■ STUDY MATERIAL
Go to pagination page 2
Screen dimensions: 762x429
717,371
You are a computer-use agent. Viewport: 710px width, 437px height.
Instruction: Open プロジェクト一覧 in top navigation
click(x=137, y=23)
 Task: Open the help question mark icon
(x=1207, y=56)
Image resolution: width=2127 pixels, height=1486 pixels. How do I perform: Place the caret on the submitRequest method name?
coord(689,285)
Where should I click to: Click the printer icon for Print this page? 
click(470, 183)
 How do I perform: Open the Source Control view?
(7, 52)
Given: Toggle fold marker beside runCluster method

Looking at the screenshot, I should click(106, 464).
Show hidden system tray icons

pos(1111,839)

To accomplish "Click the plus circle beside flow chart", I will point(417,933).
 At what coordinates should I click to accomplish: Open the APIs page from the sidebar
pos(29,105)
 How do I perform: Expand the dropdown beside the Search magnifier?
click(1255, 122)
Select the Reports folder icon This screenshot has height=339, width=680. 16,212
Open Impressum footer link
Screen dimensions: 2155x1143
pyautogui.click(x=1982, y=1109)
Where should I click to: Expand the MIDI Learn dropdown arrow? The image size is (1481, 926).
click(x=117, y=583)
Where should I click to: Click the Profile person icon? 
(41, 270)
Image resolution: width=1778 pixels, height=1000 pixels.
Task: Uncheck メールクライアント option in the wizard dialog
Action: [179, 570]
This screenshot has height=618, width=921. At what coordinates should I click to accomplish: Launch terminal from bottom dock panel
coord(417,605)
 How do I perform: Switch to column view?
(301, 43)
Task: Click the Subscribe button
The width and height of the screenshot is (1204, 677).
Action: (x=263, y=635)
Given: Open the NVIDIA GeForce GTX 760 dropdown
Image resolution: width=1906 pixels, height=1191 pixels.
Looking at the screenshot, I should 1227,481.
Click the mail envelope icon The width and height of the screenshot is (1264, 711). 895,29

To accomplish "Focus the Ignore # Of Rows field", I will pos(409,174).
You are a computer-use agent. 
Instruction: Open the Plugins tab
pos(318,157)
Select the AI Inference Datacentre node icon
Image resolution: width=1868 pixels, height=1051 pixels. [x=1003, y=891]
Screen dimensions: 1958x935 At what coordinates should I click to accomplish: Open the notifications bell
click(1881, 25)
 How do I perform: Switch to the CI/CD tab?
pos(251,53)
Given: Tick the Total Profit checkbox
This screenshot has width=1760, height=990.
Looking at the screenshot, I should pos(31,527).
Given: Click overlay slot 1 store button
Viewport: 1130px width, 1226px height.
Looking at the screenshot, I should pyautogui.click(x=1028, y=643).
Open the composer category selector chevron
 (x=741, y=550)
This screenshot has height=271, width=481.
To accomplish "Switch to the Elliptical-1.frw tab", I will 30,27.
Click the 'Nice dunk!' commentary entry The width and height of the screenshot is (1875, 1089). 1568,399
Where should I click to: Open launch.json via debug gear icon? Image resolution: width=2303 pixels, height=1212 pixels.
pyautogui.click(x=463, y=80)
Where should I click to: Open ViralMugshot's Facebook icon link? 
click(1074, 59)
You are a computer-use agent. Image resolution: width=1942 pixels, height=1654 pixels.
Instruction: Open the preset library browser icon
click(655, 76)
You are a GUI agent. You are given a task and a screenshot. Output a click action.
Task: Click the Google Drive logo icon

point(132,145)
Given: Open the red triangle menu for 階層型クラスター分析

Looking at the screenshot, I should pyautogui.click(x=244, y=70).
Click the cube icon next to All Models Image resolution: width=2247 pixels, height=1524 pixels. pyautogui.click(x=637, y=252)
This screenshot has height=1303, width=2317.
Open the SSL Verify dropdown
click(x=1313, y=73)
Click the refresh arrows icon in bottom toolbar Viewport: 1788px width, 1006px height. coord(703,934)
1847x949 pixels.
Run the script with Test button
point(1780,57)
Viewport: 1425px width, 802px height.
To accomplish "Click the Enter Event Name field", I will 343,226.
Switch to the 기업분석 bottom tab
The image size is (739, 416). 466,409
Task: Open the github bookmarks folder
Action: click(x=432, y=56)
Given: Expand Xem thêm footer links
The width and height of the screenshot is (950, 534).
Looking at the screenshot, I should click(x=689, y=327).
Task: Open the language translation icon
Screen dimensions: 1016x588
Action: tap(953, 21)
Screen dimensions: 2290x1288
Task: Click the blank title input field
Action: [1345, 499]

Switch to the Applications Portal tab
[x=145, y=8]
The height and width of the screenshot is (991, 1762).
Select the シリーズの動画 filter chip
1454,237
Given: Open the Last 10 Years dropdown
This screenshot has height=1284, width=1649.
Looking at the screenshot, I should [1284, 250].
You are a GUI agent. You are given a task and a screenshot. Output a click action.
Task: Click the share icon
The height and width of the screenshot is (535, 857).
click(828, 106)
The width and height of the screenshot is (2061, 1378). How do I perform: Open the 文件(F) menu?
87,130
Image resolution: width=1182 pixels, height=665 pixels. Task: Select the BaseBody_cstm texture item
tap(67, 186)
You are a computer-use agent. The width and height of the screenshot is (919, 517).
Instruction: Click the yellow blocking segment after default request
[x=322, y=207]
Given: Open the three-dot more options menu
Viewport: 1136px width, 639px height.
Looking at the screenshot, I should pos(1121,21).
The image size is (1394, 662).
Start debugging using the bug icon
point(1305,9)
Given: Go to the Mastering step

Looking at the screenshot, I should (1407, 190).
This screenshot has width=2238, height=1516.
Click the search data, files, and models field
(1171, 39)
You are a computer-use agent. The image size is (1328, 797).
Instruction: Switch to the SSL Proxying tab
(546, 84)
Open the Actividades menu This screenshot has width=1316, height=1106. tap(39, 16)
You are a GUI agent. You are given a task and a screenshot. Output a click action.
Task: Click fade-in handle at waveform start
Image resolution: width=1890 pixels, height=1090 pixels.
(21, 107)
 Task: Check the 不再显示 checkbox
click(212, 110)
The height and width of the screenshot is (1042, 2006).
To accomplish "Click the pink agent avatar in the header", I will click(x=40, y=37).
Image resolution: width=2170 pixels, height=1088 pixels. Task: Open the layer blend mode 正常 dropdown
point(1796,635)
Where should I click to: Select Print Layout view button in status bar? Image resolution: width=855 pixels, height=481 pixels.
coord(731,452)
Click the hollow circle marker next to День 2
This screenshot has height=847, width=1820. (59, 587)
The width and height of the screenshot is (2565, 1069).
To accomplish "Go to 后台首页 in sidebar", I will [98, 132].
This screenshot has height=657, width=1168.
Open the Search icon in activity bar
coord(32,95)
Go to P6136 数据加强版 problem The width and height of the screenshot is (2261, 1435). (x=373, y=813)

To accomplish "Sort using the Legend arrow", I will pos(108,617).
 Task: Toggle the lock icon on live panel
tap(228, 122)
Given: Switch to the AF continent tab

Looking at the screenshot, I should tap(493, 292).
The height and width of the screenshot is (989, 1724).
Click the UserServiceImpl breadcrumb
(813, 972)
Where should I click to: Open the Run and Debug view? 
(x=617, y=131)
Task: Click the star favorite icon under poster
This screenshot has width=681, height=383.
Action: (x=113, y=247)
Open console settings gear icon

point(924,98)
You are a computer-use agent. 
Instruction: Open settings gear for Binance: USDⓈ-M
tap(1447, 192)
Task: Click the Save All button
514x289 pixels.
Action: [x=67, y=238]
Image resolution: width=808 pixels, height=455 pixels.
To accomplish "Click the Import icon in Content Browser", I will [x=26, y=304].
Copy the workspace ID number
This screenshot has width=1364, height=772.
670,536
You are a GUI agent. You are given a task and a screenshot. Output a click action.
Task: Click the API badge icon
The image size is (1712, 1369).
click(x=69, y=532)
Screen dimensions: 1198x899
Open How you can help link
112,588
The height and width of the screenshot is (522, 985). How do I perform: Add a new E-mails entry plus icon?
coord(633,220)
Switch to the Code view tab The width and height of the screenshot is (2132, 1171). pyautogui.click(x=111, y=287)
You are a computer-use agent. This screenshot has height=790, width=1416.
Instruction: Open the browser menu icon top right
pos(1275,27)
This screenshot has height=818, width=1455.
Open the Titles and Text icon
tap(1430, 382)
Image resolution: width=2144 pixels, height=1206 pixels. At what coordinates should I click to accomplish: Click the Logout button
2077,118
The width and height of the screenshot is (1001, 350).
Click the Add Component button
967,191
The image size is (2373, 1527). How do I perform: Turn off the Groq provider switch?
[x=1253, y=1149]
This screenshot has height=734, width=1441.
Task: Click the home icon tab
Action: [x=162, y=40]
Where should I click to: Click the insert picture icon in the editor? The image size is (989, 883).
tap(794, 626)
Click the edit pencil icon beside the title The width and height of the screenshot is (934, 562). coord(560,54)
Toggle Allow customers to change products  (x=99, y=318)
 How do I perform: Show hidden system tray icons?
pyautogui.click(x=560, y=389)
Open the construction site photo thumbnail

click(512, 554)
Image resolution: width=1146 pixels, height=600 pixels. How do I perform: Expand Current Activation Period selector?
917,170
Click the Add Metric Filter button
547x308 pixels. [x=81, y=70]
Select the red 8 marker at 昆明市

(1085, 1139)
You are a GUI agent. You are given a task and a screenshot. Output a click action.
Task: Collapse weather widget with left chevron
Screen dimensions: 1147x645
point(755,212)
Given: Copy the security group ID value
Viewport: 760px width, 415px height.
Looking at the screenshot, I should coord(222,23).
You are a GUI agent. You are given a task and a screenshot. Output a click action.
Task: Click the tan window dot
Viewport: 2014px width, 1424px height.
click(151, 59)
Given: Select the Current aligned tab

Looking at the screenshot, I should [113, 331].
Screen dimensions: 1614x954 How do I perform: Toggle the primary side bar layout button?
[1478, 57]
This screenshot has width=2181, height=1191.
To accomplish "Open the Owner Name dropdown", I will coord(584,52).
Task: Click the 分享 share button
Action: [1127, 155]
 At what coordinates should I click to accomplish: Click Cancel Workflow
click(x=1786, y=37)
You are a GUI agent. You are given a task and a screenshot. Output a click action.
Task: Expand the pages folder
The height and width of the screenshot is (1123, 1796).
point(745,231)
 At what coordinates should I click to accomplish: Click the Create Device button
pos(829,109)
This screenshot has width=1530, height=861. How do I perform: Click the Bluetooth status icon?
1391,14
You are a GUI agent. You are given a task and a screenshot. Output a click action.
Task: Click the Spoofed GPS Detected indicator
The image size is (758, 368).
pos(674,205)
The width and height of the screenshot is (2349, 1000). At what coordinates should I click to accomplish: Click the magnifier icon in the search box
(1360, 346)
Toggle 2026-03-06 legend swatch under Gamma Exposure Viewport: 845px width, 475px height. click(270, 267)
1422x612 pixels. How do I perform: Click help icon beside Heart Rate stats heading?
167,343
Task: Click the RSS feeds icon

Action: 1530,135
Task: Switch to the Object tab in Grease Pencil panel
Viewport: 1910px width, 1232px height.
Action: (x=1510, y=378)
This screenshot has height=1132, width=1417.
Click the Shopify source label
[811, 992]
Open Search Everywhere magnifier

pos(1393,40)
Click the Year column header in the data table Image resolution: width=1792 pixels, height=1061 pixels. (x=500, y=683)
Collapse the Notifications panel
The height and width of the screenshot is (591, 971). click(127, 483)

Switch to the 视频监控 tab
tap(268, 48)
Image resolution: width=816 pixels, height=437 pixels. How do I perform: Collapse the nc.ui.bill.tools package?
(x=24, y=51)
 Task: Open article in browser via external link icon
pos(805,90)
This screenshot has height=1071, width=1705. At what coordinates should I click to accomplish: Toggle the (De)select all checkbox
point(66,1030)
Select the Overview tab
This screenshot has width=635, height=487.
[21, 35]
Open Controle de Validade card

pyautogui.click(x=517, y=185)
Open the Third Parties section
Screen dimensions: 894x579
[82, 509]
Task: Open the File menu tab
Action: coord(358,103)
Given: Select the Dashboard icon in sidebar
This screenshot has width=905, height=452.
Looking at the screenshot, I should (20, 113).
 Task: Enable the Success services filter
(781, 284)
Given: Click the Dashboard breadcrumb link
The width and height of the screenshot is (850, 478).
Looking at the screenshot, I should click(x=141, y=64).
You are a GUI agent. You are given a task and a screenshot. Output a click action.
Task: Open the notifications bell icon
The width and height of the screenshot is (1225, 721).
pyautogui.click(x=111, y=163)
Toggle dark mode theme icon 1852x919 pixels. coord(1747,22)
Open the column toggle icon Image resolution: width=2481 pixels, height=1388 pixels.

■ PROBLEM TO WORK ON
In the listing above, find the line containing "Viewport: 1130px width, 1226px height." and the line containing "Click the 'Nice", then repeat those two lines and everything between them exactly.

■ SOLUTION
Viewport: 1130px width, 1226px height.
Looking at the screenshot, I should pyautogui.click(x=1028, y=643).
Open the composer category selector chevron
 (x=741, y=550)
This screenshot has height=271, width=481.
To accomplish "Switch to the Elliptical-1.frw tab", I will 30,27.
Click the 'Nice dunk!' commentary entry The width and height of the screenshot is (1875, 1089). 1568,399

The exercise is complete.